Saturday, November 13, 2010

Bring On The Grunge

Awhile ago we found ourselves in one of the many grungily beautiful cafes of Buenos Aires, there for a casually organized jam session that was actually really a birthday party (Was it weird that we didn't know the birthday girl? Kinda. They gave us cake anyway.)

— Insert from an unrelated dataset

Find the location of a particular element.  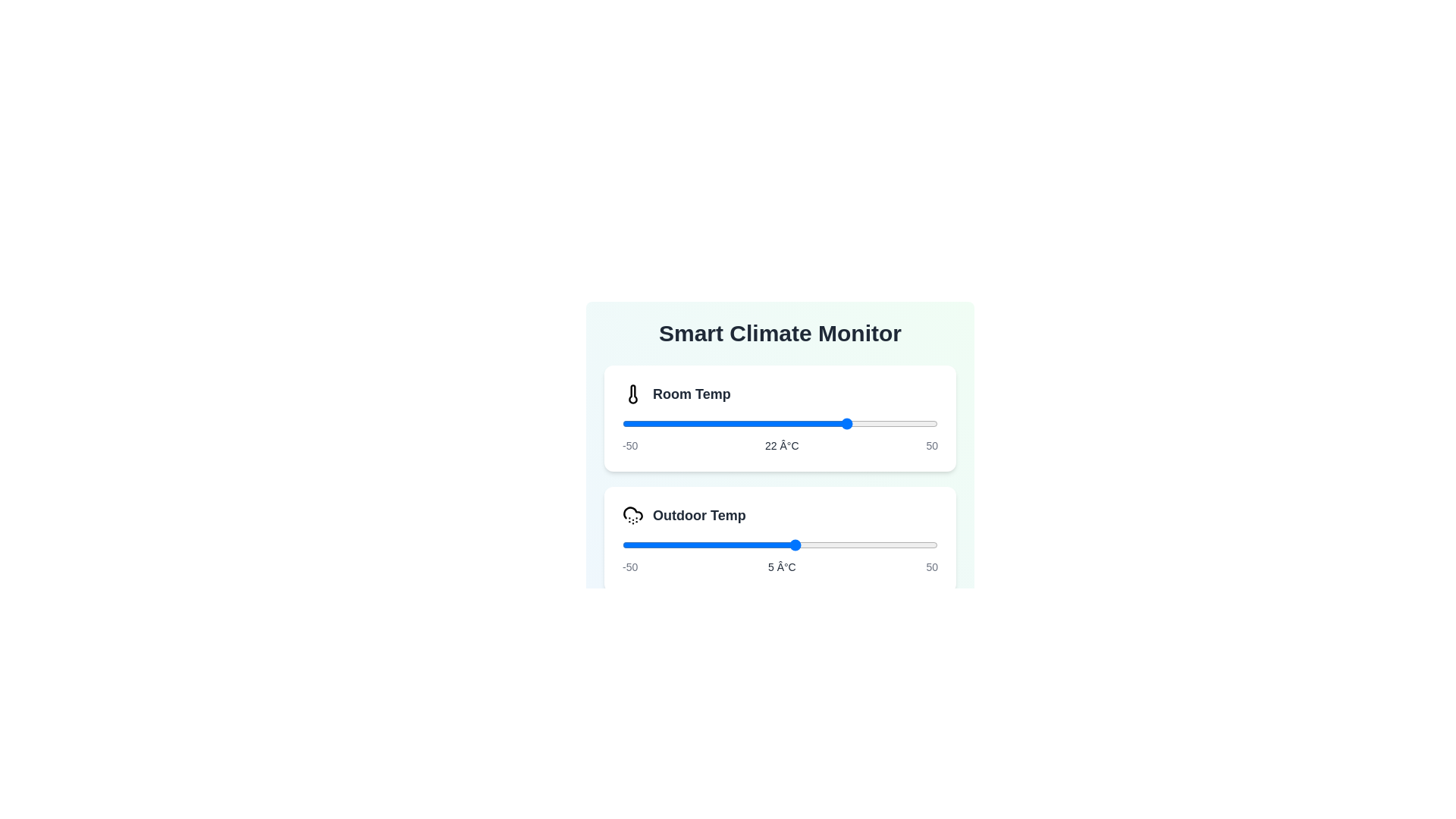

the slider for 'Room Temp' to set its value to -13 is located at coordinates (739, 424).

The walls were covered with definitions of lunfardo, an Argentine slang with Italians roots that was originally used by prisoners in the jails here. But it's now been around for many years and has its own nostalgic elegance. I have a hard time imagining that even after the passage of 100 years, the words "ho" and "grip" might evoke anything as poetic as Carlos Gardel in a derby hat. I also find it unlikely that grimy La-Z-Boy recliners will find any hidden glamour after the passage of a century. At any rate I can tell you that from my experience, in the here and now nowhere does grungy antique chic quite like Buenos Aires. 
See these cookies?


You can´t tell by the picture, but as far as I´m concerned they are the picture of gritty elegance as far as cookies go. They aren´t so pretty, and their rustic black and whiteness would make them entirely at home in a run down tango bar. But, oh, wow, they are so good in every way, and though you didn´t know they were missing from your life you will know soon, right after you make them for the first time. Buckwheat might sound a bit too health foodish and slightly grannyish for a cookie, but trust me, it works-- it makes for a wonderfully soulful, deep-flavored and slightly nutty-tasting butter cookie, classy without being flashly. Consider it a start to the legacy.

Buckwheat Cookies
     adapted from Alice Medrich

8 oz. (2 sticks or 225 g.) butter, room temperature
2/3 c. sugar
1/4 tsp. salt
1 1/2 tsp. natural vanilla extract
1 1/4 c. (5.6 oz. or 160 g.) white flour
3/4 c. (3 oz. or 85 g.) buckwheat flour


Beat the butter, sugar and salt together until creamy, about 1 min. Stir in the vanilla. Stir in the flours and mix just until incorporated. Bring the dough together with your hands to create a coherent mass and form it into a log 2 inches thick. Chill for at least 2 hours or overnight, wrapped in plastic. 
Preheat the oven to 350ºF. Cut the log into 1/4 in. thick slices. Place the cookies on a baking sheet leaving 1 1/2 in. between the cookies to spread. Bake for 10-12 minutes until the cookies begin to color around the edges, rotating the baking sheet 180º after 5 min. Gently remove the cookies from the sheet to a rack, then continue with the rest of the dough. Makes approx. 4 dozen cookies.